(UnitedHeadlines.com) – After President Joe Biden depleted the country’s strategic petroleum reserves to the lowest level since 1983, experts are saying it will be a “slow process” to refill them.
In an effort to combat rising prices in 2022, the Biden administration ordered 211 million barrels of oil to be released, including the last release of 180 million barrels which was five times greater than the previous authorized release.
Some experts are saying that it “could take decades” to refill the reserve supply to its 2009 levels. In order to refill the reserves, 300 million barrels of oil would have to be purchased. The price of oil that is currently in the reserves is $29.70 per barrel, while the current cost per barrel is about $75.
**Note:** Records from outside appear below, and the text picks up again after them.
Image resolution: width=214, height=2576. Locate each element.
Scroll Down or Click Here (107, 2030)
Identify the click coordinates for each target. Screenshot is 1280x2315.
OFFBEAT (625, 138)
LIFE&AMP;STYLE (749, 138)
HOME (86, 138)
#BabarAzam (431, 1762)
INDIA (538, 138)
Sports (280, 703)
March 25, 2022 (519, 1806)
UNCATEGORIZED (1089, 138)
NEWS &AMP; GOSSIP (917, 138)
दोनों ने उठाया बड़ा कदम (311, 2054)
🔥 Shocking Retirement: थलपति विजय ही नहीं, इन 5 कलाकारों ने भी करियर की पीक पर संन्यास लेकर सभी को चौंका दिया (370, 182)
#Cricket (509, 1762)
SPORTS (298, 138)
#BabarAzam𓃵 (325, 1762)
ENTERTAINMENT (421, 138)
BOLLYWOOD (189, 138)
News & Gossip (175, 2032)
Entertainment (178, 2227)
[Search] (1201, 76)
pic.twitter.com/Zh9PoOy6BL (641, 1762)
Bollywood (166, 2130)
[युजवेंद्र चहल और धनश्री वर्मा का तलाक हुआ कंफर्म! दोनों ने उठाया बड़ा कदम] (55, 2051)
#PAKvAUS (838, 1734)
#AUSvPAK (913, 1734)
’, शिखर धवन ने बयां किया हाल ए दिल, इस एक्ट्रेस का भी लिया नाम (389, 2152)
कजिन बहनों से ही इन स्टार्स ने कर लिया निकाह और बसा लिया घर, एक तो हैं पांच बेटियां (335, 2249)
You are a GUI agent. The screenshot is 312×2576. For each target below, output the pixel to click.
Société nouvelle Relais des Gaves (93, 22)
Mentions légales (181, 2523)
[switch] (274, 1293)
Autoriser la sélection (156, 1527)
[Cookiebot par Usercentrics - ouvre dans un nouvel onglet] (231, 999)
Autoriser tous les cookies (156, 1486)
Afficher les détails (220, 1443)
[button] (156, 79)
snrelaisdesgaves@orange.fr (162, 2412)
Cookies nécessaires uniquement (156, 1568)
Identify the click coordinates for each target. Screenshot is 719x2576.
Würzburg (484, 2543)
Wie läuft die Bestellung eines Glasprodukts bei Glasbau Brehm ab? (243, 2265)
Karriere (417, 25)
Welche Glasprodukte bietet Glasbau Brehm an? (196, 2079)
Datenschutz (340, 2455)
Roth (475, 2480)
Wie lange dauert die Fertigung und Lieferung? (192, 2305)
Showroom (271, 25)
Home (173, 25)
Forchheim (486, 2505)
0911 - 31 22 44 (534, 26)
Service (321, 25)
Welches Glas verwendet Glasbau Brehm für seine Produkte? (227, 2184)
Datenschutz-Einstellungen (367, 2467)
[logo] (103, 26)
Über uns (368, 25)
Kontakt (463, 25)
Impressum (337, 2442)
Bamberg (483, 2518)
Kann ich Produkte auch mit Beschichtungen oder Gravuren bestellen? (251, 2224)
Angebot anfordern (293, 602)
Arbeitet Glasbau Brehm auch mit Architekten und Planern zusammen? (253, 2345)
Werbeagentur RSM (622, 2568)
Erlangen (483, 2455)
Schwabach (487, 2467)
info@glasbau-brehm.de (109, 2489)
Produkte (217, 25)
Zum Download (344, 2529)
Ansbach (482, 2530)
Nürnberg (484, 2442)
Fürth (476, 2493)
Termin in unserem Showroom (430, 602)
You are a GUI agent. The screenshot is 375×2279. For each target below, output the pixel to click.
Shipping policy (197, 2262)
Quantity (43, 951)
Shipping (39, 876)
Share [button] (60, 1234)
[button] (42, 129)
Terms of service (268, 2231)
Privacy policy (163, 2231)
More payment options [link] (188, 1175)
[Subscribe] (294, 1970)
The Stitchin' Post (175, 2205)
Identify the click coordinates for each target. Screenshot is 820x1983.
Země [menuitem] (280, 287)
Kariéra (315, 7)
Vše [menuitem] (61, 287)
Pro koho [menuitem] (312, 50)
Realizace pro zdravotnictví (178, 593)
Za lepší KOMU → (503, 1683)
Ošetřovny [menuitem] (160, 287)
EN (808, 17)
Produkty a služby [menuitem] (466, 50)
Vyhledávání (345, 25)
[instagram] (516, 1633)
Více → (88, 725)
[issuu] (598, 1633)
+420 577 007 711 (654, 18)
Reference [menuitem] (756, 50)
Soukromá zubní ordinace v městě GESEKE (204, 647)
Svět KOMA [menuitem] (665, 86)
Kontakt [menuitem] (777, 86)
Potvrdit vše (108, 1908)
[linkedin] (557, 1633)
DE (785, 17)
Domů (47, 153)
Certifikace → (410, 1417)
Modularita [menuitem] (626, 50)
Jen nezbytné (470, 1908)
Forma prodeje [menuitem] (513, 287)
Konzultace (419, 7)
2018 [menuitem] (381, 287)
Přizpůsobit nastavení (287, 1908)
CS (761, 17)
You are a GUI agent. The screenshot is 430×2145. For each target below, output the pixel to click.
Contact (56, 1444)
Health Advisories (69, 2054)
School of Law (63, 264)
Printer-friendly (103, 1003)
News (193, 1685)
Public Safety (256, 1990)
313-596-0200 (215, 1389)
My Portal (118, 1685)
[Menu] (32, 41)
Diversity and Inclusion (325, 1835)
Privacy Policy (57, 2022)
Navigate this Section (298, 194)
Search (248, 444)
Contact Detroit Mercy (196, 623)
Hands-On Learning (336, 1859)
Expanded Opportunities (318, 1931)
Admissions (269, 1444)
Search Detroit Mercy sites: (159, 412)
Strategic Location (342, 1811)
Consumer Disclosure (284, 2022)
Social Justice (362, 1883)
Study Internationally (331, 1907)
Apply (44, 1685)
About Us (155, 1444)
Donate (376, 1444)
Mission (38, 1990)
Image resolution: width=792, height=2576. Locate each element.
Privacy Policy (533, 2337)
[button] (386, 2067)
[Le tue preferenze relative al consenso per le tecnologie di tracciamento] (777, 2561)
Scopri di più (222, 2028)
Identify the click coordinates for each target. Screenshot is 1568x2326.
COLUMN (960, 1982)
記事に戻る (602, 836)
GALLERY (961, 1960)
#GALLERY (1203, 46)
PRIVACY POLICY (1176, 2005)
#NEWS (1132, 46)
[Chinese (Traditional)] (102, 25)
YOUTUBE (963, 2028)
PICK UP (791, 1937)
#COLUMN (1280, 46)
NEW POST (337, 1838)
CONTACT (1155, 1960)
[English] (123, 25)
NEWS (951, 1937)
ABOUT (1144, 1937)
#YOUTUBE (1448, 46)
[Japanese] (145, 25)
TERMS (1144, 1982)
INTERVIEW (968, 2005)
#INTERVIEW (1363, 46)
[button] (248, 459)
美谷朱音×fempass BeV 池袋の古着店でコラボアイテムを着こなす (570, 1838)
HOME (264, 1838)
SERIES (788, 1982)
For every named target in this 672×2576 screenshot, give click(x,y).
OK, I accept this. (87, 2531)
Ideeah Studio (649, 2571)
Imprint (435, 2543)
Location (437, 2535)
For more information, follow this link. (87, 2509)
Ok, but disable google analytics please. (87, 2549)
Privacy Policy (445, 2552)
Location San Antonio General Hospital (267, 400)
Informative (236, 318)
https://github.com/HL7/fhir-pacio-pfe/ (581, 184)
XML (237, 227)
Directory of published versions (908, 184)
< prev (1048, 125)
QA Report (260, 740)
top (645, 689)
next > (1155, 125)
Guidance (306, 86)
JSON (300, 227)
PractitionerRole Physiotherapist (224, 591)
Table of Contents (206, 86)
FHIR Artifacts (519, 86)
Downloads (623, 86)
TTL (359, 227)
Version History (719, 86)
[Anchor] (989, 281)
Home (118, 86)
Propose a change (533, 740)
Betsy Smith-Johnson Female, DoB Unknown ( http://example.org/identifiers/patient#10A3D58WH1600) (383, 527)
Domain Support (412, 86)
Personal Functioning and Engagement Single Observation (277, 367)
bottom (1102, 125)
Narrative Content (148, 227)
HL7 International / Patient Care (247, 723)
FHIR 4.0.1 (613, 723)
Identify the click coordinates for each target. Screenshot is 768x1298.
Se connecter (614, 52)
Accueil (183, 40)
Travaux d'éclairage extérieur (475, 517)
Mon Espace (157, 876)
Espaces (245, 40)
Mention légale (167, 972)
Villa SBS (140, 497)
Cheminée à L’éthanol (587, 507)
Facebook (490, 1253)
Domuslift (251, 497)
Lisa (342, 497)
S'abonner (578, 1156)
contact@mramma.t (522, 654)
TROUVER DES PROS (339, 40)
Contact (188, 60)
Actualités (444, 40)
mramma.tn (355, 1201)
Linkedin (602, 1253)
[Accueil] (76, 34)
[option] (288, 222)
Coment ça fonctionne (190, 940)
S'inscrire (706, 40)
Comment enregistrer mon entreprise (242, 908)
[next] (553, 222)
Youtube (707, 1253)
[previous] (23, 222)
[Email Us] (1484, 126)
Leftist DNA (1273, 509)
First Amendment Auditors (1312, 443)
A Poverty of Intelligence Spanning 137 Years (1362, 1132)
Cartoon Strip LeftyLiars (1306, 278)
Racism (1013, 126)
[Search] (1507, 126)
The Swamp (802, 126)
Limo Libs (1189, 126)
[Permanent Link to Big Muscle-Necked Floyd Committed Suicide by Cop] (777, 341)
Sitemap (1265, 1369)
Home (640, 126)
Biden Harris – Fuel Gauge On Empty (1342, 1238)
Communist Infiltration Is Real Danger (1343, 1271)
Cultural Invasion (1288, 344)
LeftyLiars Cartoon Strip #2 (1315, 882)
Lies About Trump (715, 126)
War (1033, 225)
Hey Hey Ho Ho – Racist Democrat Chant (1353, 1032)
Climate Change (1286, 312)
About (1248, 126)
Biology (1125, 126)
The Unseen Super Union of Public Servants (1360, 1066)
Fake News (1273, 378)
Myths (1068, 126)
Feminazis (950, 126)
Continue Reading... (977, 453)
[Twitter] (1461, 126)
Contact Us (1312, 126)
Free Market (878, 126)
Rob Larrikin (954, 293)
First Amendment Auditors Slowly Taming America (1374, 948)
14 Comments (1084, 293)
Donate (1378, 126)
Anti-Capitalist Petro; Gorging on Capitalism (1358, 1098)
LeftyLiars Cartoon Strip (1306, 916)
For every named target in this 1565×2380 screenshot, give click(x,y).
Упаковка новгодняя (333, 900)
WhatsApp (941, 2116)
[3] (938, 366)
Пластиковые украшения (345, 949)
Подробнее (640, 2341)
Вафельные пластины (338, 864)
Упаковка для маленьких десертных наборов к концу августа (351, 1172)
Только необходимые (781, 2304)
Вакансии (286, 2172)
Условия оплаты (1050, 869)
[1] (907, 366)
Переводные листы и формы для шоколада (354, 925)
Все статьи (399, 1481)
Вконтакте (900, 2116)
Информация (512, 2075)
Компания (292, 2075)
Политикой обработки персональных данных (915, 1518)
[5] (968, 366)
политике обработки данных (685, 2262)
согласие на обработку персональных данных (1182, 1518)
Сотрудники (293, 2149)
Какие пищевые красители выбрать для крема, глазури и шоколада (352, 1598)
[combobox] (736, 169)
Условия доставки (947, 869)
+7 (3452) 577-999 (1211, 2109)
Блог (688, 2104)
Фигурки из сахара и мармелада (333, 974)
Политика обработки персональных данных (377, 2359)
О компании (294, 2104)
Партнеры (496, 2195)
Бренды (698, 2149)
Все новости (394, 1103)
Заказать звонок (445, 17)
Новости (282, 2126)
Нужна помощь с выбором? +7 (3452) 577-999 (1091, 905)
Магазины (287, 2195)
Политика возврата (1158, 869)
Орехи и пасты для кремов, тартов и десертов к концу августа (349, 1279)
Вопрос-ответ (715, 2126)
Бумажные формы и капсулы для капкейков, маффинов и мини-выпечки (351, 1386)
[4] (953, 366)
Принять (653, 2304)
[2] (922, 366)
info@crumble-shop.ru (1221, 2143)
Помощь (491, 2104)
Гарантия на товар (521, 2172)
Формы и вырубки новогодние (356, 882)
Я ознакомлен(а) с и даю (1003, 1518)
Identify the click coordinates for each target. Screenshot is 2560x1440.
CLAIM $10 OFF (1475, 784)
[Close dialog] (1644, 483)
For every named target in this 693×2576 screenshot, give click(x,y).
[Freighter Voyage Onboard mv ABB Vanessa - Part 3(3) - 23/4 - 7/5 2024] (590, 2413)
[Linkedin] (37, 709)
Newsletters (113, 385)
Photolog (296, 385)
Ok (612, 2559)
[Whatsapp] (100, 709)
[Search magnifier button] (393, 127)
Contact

While Energy Secretary Jennifer Granholm said the administration would refill the strategic petroleum reserves, she acknowledged it would not be completed in the near future, stating that it was unlikely the reserves would be replenished before the end of Biden’s current term as president.
A spokesperson for the Department of Energy said the goal of the administration is not to restore it to the levels before Biden took over, but to recover the 180 million barrels of emergency sales. In order to recover the 180 barrels, a planned sale of 140 million barrels through fiscal 2027 has been canceled. Another 12 million barrels are being purchased by the Biden administration by August.
In a May letter to the Government Accountability Office, both House, as well as Senate Republicans, requested an audit into the management of the strategic petroleum reserves by the Department of Energy. The letter says the “mismanagement” of the reserves leaves the country “vulnerable to energy supply disruptions.”
Currently, there are 346.8 million barrels in the strategic petroleum reserves, which is the same as 18 days’ worth of oil. The strategic petroleum reserves, which are underground salt domes, have a capacity to store 714 million barrels. Former President Gerald Ford established the strategic petroleum reserves in 1975.